— Nunca saia de casa sem uma boa produção — dizia sua mãe.
À medida que ficava mais velha os ensinamentos de sua mãe pareciam fazer cada vez mais sentido. O tempo que gastaria tomando um banho rápido teria ganho em dobro, em uma carona na pick-up de Lucas.
O que mais teria perdido? Um filho com cara de um anjinho? um casamento de sucesso com Lucas?
Coisas que jamais aconteceriam, pois, a oportunidade de um encontro perfeito surgira em um dia em que não estava produzida adequadamente.
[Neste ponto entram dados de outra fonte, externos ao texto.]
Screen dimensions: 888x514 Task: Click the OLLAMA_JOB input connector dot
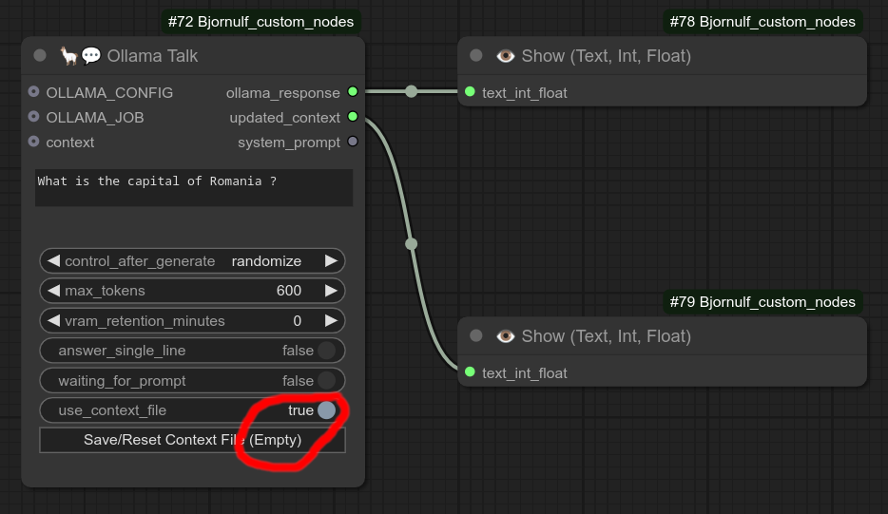(x=34, y=117)
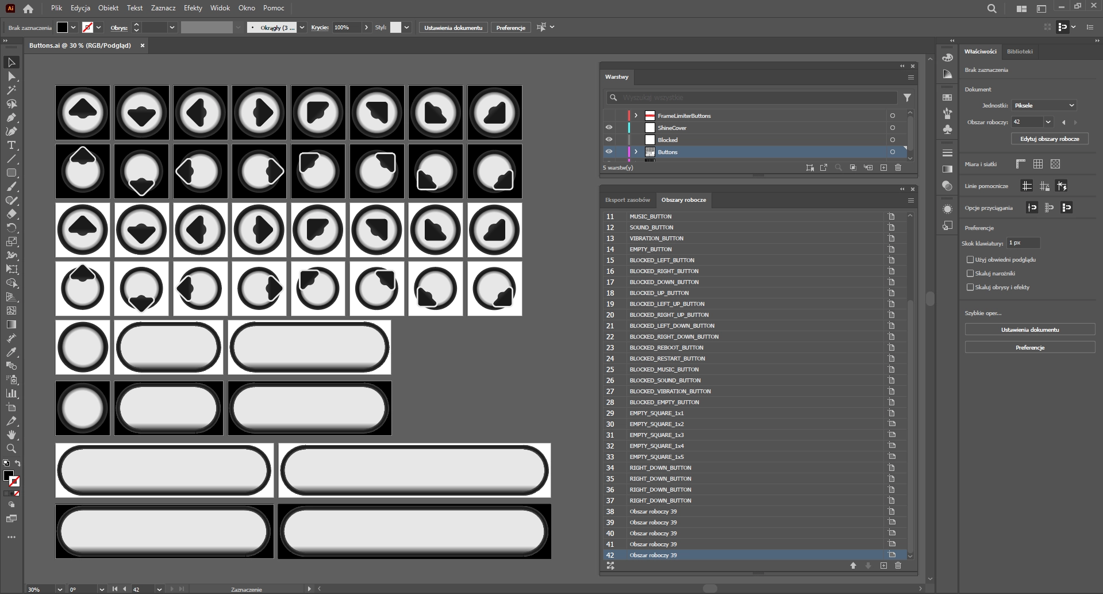Open the Jednostki units dropdown

pos(1043,105)
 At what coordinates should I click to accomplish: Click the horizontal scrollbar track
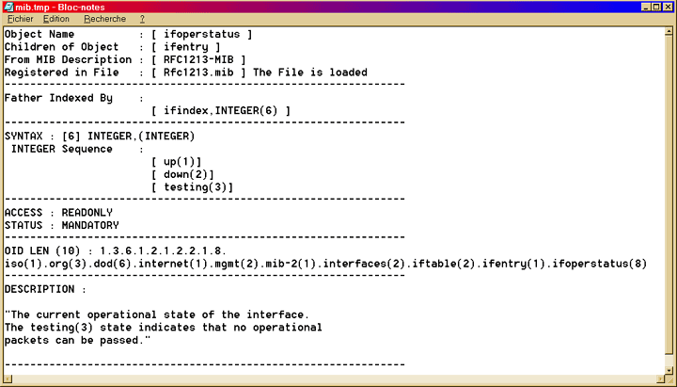(x=329, y=379)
Geralmente costumava se arrumar como se fosse a uma festa até mesmo para as atividades mais corriqueiras como ir à igreja ou comprar pão. Ainda que fosse para pegar um ônibus cheio de desafortunados e trabalhar em uma pastelaria gordurosa, sentia a necessidade de estar sempre limpa e bem produzida.
Sua mente seguia desfocada em pensamentos aéreos quando lembrou de sua realidade. Precisava deixar os delírios de lado e concentrar todas as suas energias em chegar no horário.
Aceitou mentalmente que havia acordado com o pé esquerdo.
Então respirou fundo, tomada pela consciência de que este era apenas um dia atípico, que demandava medidas extraordinárias de concentração e foco para que ela não perdesse a cabeça, nem o ônibus.
Considerava que uma das piores partes de trabalhar estava no fato ter que pegar ônibus. Tinha muito nojo de contatos físicos ou mesmo de qualquer proximidade social. Frequentemente o cheiro das pessoas a enjoava. Sentia-se humilhada com essas situações. Uma vez teve que expulsar um trabalhador de um ônibus aos gritos, dizendo: — Como alguém consegue feder a essas horas da manhã?
Muitas vezes, a caminhada da vergonha começava antes mesmo do embarque: sempre passava um vexame quando perdia o ônibus por estar distraída, ao telefone, ou quando, de outro giro, tinha que correr e ficar estendendo o braço histericamente e ainda assim o motorista não parava.
Mas dessa vez estava sentindo-se mal e surtada demais para se importar.
Desesperada, deixou o orgulho de lado e entrou no meio da rua gritando e acenando para o ônibus.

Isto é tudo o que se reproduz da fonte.